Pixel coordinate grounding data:
○ ○ ○ ○ ○ ○ ○
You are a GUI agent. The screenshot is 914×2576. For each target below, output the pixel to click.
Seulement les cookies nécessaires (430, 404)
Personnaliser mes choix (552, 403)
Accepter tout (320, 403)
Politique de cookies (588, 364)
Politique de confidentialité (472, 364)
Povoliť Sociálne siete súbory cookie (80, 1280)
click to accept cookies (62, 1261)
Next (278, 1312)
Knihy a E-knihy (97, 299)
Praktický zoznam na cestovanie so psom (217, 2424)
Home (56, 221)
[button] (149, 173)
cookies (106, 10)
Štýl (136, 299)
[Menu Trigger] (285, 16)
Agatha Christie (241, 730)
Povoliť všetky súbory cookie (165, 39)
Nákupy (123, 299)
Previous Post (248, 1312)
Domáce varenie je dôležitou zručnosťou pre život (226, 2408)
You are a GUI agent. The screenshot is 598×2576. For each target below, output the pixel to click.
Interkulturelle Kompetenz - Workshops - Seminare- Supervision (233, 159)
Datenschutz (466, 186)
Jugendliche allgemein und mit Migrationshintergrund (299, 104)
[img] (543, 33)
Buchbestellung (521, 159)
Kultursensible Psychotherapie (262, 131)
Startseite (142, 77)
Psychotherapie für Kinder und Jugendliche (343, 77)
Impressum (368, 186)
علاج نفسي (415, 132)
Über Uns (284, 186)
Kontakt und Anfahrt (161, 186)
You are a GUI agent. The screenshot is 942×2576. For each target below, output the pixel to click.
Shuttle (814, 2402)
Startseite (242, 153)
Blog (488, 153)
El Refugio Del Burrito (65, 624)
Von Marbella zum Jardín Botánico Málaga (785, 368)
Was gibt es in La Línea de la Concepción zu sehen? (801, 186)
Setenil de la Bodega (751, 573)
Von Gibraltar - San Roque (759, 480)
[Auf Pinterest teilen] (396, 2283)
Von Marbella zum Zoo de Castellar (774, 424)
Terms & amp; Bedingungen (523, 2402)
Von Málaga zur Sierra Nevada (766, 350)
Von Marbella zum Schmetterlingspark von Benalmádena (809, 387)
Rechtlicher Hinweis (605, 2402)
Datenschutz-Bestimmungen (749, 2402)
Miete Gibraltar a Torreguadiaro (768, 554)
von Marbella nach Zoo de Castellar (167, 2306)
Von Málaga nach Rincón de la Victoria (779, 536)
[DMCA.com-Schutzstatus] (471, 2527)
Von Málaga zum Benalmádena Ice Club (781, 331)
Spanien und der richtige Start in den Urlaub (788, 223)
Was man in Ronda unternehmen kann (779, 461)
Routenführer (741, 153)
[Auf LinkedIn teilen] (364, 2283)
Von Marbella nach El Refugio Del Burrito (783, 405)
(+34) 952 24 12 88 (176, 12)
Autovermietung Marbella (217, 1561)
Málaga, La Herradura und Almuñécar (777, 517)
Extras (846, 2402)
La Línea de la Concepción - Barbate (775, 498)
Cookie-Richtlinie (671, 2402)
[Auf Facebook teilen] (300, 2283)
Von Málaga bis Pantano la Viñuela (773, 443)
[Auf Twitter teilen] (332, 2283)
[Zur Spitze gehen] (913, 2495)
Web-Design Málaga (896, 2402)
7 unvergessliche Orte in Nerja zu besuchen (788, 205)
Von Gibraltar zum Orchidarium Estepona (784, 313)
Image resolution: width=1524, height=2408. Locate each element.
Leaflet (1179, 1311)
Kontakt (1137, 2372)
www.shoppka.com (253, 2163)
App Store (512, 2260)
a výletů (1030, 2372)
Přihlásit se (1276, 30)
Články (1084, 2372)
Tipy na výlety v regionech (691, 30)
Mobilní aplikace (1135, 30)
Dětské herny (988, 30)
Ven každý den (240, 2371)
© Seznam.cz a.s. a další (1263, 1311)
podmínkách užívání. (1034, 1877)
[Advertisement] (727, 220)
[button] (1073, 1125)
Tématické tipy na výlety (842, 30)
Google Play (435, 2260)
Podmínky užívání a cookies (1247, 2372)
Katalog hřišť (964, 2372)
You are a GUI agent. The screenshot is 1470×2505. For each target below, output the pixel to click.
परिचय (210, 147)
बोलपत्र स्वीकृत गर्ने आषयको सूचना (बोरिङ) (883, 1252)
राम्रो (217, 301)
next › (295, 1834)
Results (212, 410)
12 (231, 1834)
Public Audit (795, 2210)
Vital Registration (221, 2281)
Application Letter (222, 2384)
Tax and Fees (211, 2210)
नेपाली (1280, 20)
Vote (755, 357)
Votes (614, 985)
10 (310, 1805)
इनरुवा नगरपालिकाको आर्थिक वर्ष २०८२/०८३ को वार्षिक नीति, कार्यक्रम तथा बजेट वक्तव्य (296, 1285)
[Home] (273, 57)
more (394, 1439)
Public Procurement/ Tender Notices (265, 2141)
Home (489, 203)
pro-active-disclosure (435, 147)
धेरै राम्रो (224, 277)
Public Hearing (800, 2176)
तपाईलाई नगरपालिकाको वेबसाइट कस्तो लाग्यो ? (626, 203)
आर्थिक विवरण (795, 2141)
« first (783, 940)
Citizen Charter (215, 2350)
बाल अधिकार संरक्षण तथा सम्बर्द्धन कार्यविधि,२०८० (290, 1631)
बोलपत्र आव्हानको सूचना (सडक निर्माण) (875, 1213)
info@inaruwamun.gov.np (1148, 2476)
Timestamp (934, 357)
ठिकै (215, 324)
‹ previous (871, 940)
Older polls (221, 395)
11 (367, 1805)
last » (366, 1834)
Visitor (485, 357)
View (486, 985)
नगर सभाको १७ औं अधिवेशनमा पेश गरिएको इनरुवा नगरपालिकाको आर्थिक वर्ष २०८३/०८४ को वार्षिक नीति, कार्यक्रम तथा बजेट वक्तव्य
○ ○ ○ ○ ○ ○ ○
**What needs to be done**
Determine how many lines in the records above have the string "Gibraltar". Only the number should be returned.

**Output of the task**
3